BEGIN Supplied data

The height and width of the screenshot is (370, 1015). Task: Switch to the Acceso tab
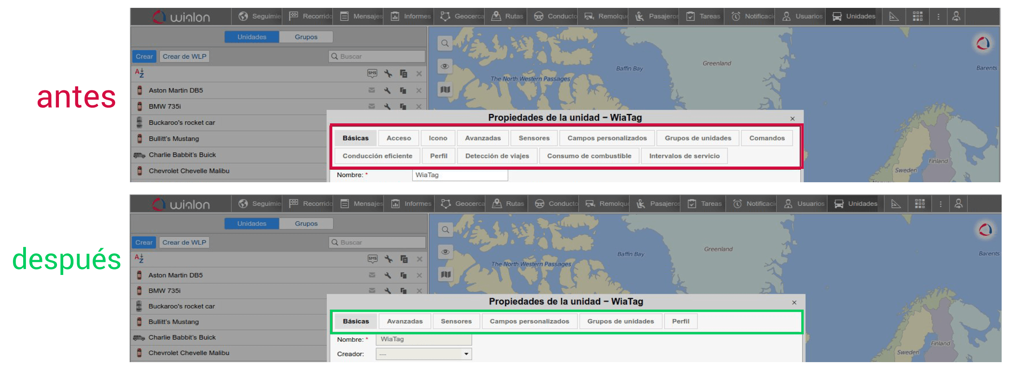[398, 138]
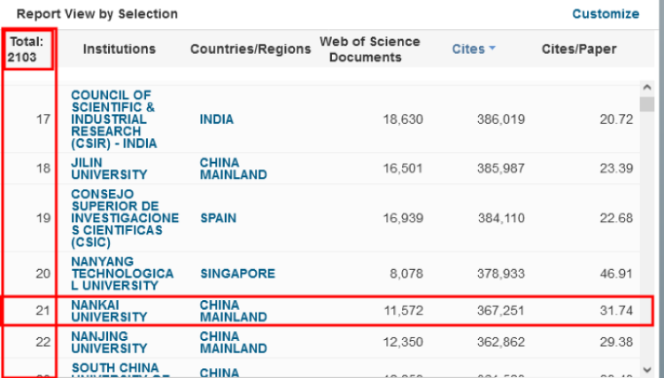Open Nanjing University institution link
The width and height of the screenshot is (664, 378).
point(111,343)
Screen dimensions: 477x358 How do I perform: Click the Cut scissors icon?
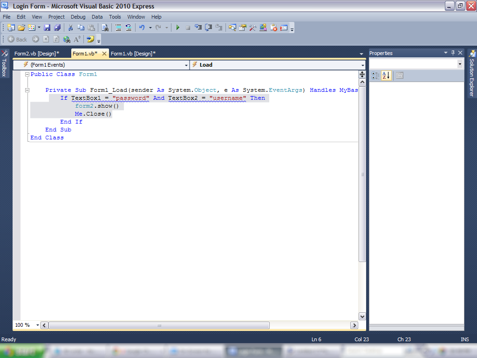70,28

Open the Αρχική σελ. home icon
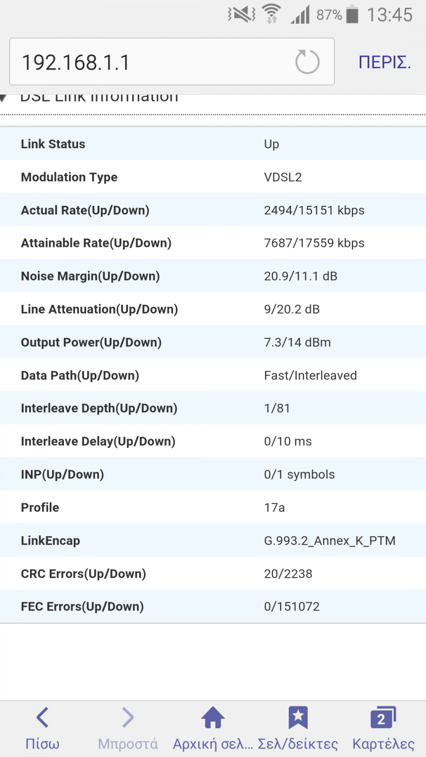(x=213, y=717)
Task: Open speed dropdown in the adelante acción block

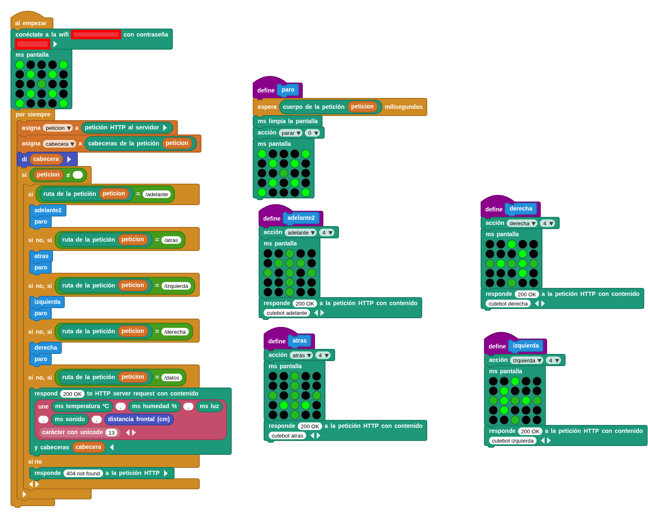Action: click(327, 232)
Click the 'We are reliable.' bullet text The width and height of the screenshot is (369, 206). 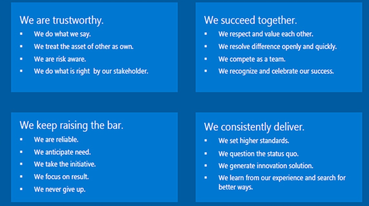coord(56,139)

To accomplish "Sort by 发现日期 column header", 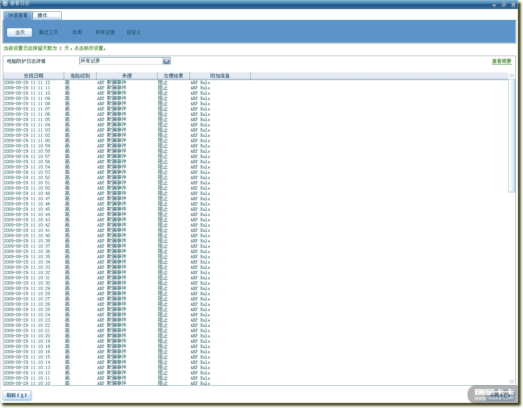I will click(33, 76).
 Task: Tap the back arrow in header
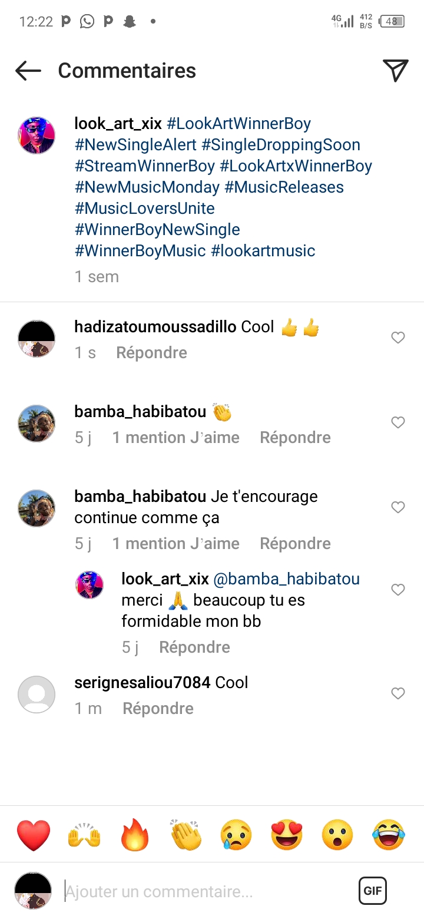pos(28,71)
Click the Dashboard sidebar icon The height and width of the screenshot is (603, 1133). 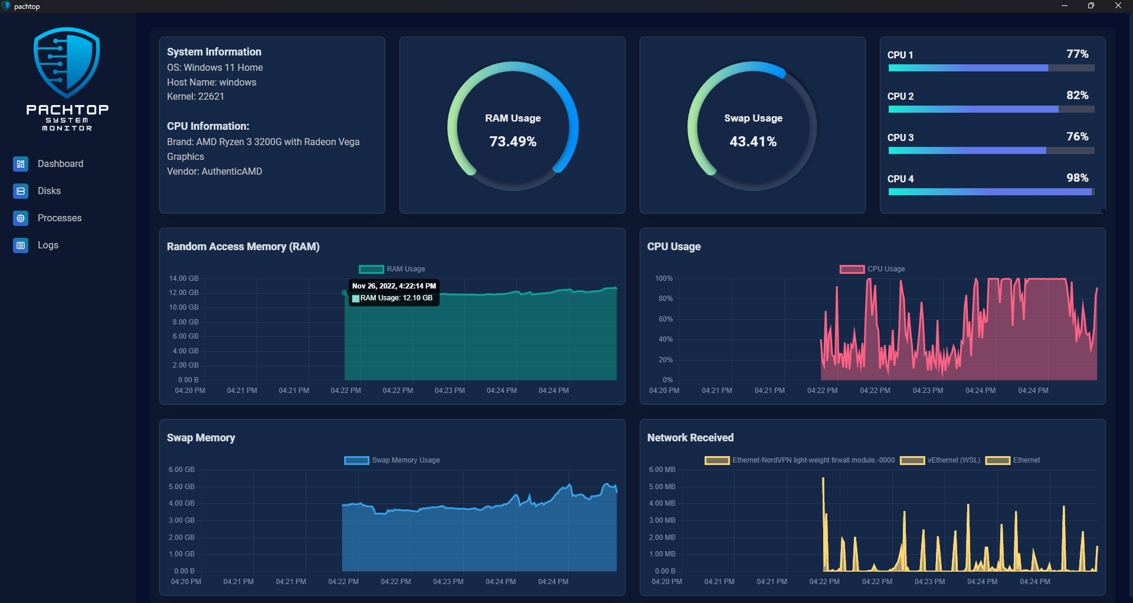(21, 164)
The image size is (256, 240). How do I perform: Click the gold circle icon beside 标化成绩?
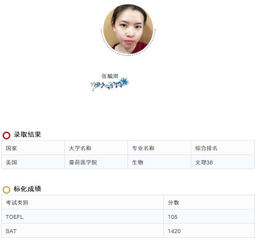[x=6, y=189]
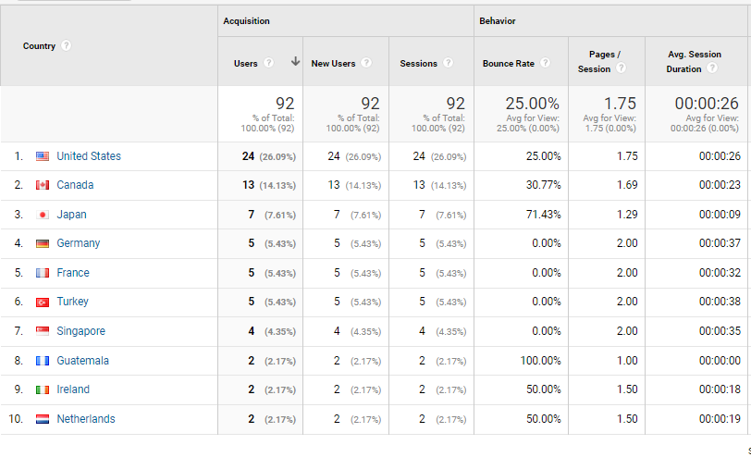Sort by Bounce Rate header
This screenshot has height=457, width=751.
coord(510,63)
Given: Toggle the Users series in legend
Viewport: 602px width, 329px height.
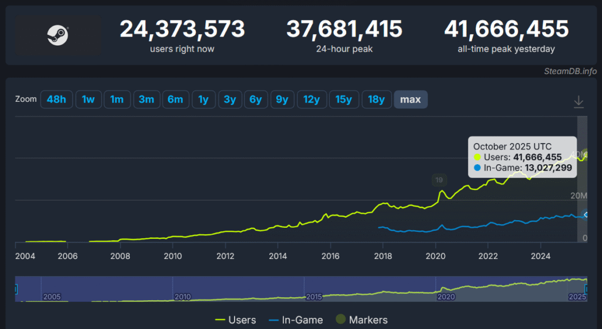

END Supplied data

Problem description: Every line from the one with "The image size" through the last line of the data must be copied exactly. Leave the pictures out.

Exercise solution:
The image size is (256, 240). How do I perform: Click the gold circle icon beside 标化成绩?
[x=6, y=189]
Sort by Bounce Rate header
This screenshot has height=457, width=751.
coord(510,63)
Given: Toggle the Users series in legend
Viewport: 602px width, 329px height.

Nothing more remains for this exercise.